Xixi usually spends a lot of money and thinks that "money is spent". Only when he learns to spend money can he know how to make money. Her husband, on the other hand, believes that "money is saved" and that if he can spend a penny less, he will never spend a penny more.

for this reason, the two people often quarrel.

you say I am extravagant, I say you are stingy, no one is willing to change for each other, and even to the point of divorce.

unexpectedly, after lowering their expectations of each other and no longer trying to change each other, the two people lived more easily.

with fewer disputes with her husband, Xixi spends more time and energy on self-improvement.

in just two years, she has not only become more capable of working, but also learned how to manage and invest money. In addition, in the process, she also realized some of her previous misconceptions about consumption.

and her husband, seeing her growth and change, also learned self-reflection and learned to find reasons from himself first.

Today, the relationship between husband and wife is sweeter than before marriage, and the concept of consumption has gradually reached a consensus.

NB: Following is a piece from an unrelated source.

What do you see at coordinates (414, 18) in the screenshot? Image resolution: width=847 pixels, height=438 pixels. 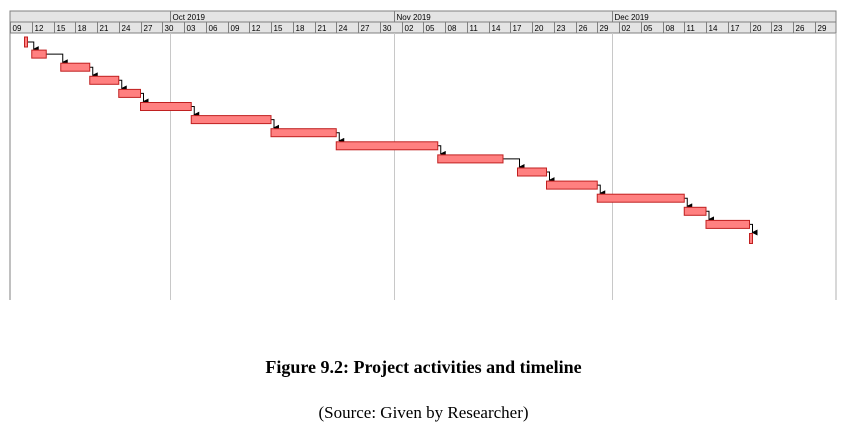 I see `month-label: Nov 2019` at bounding box center [414, 18].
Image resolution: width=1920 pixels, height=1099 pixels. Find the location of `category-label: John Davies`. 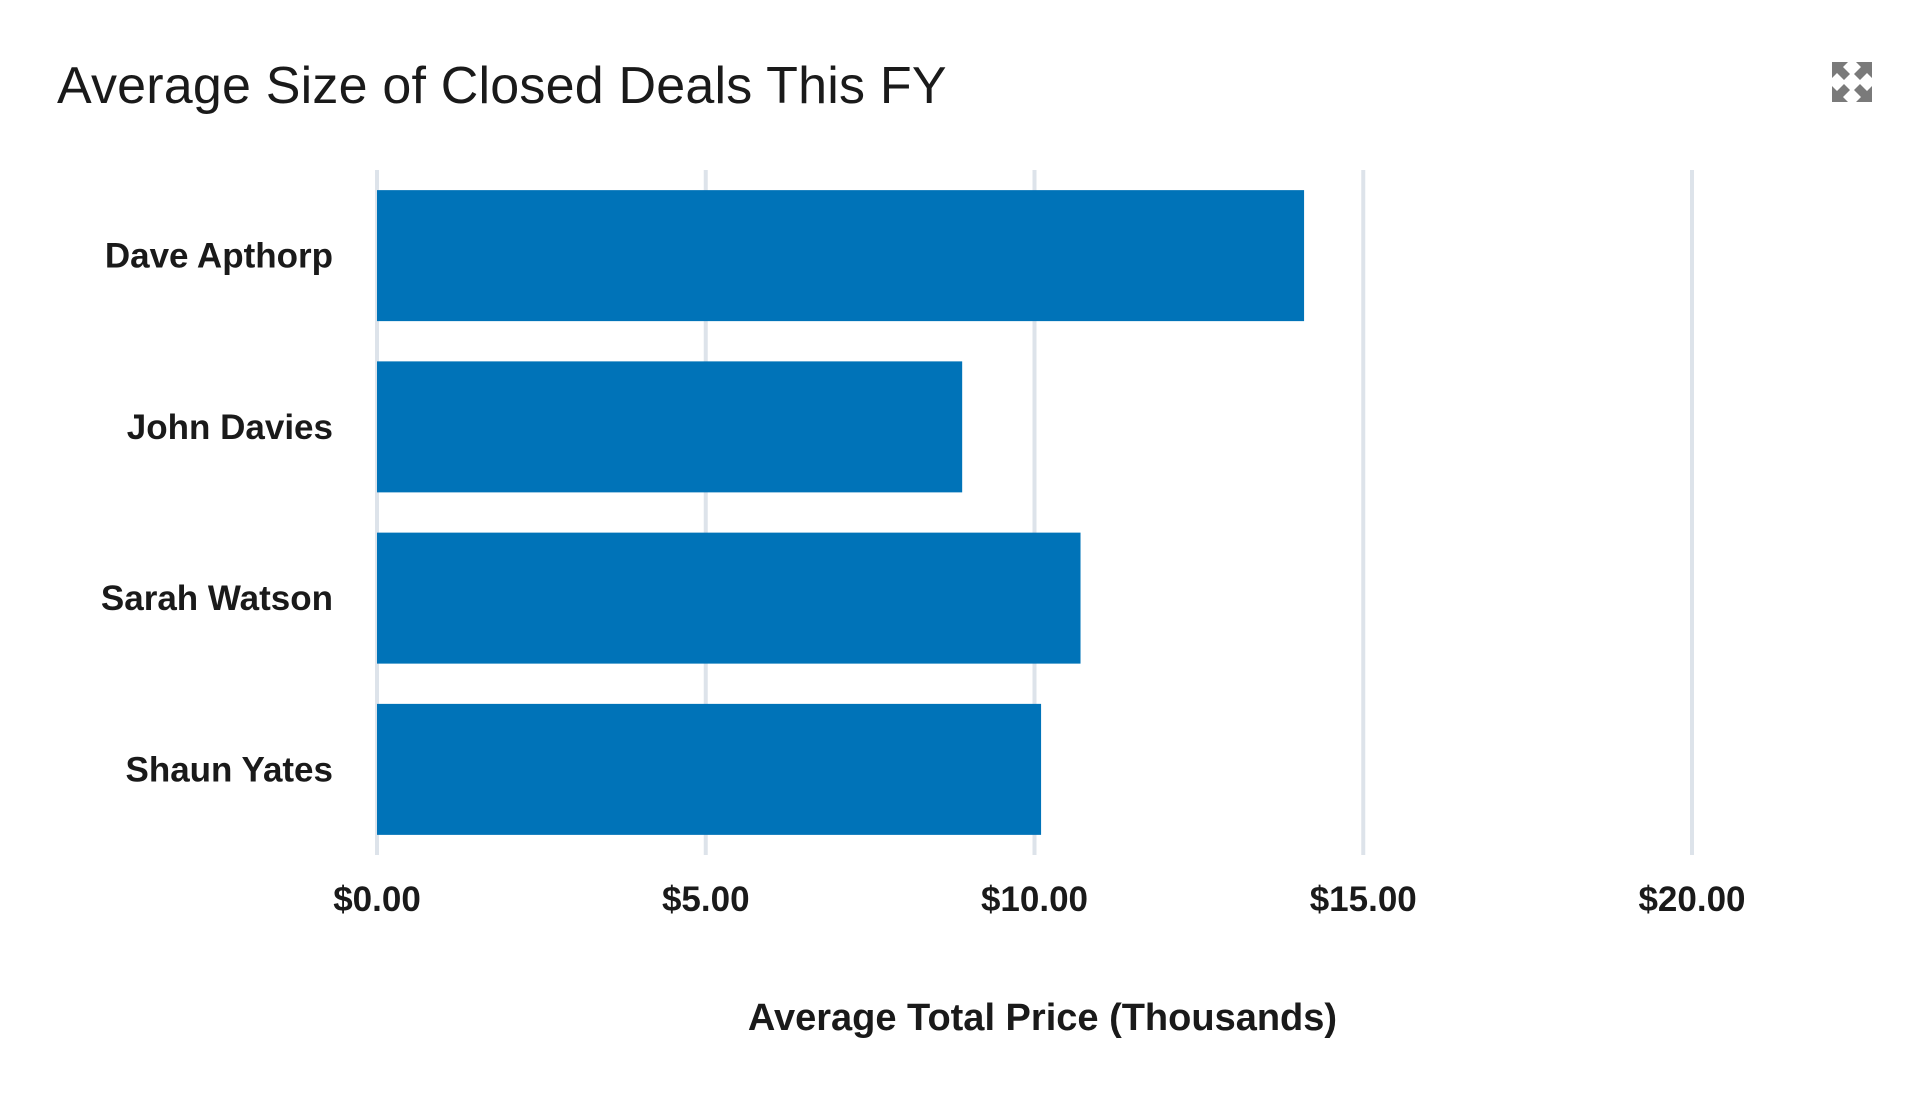

category-label: John Davies is located at coordinates (230, 428).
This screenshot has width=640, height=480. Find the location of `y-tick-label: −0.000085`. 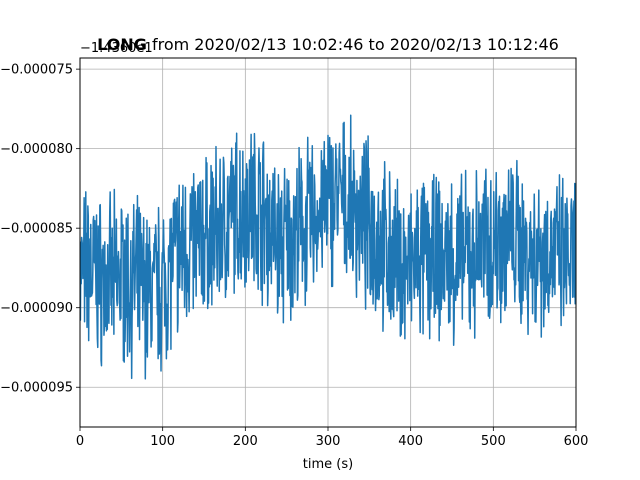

as Xixi said: "lower expectations externally, improve yourself internally, and life will definitely give you unexpected surprises."

A person's first step towards happiness must be his own efforts and actions.

manage yourself well, self-confidence and self-love, the marriage will be happy, life will be wonderful.

Marriage is a self-cultivation

the real meaning of marriage is not to find a perfect partner, but to make yourself better.

No matter whose wife or husband you are, first of all, you are yourself.

regard marriage as a self-cultivation, practice well, and strive to become a better self.

only by being a better you and a better me can we become a better us.